I think your point is that even with an independent government agency, the government could still indirectly cook the books just by gaming how NGDP is measured. Its like tax planning in reverse, find out what is defined as being income and arrange your affairs to recharacterize to avoid having amounts that fall within that definition.

Bob: "To what extent is an organization like Eurostat dependent on national ststitics offices?"

Good question. I don't have a clue.

" Its like tax planning in reverse, find out what is defined as being income and arrange your affairs to recharacterize to avoid having amounts that fall within that definition."

Yes. Like tax avoidance, rather than outright tax evasion. It wouldn't need to outright lie if it substituted transfer payments for wages.

And if someone has an ongoing incentive to figure out ways of doing something, you can bet they will eventually figure out a lot more devious ways of doing it than we ever could.

For the US, and other countries that do something similar...imputed values. In the US, newly-constructed housing counts as part of gross investment. But buried in personal consumption expenditures is the consumption value of owner-occupied housing. It's imputed as "owner-equivalent-rent." [In 2013, this was about $1.3 billion (nominal).] This is a fairly large item. In olden days (i.e., when I was an undergraduate), some farm consumption--value of food produced on the farm for consumption--was also imputed (this is so small now as to be all but irrelevant).

That should be $1.3 TRILLION, not billion.


By issuing, does Scott mean Greece is selling NGDP futures for Euros or bestowing NGDP futures without receipt of payment?
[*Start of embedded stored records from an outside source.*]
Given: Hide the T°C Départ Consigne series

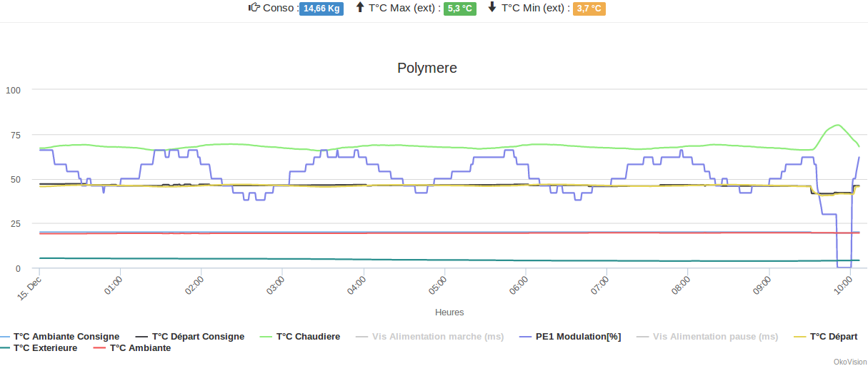Looking at the screenshot, I should (x=198, y=337).
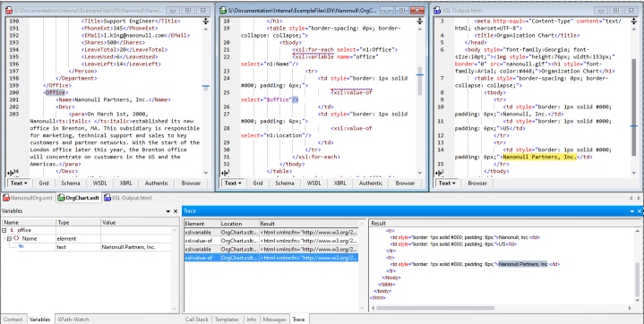Close the Variables panel
This screenshot has width=644, height=324.
click(176, 211)
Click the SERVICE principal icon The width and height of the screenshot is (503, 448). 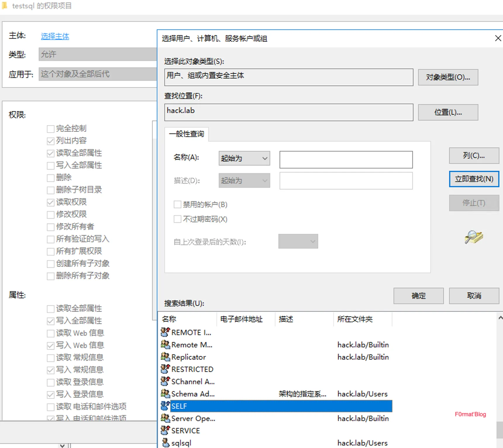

If government is selling them, then Ponzi finance becomes a possibility - government makes payment on existing NGDP linked bonds by selling more NGDP linked bonds. Why would a government need to lie in this case? Governments normally are able to roll over the principle of their debt but generally make interest / ROI payments from tax revenue. That need not be the case with gullible enough investors.

If a government is bestowing them then are they perpetual or are they fixed term? If fixed term, where does the Greek government obtain funds to retire them as they mature?

But let me try to answer your question:

"If a government issues NGDP-linked bonds, it has an incentive to lie about NGDP statistics."

The question isn't so much about the incentive to lie (both the buyer and seller of any security or good have that incentive). It is a question of a government (as legal authority) maintaining it's neutrality when two parties accuse each other of lying and it is one of the accused parties.

Donald: Ah yes! The stock of housing is treated differently from the stock of other consumer durables. NGDP includes housing services, but does not include washing machine or car services, if you rent them from yourself. Presumably, if you converted a laundromat into a customer-owned coop, NGDP would go down. There must be some ways to reduce NGDP along these lines.

Frank: No.

Hi Nick,

I had commented on both the MR and money illusion threads with this potential solution. Europe could potentially agree to the NGDP linked bonds if Greece were to agree to the following.

Cut the pay of everyone in the central government and central gov pensions by 25 to 35 % and to replace it, give them all the same deal that is currently being offered to the creditors. The same calculation that replaces an EUR 100 loan replaces an EUR 100 salary. This removes the obvious one way fudge as it would hurt their salaries personally. If perquisites are a large part of someone's package, cut and replace a larger percentage of the salary.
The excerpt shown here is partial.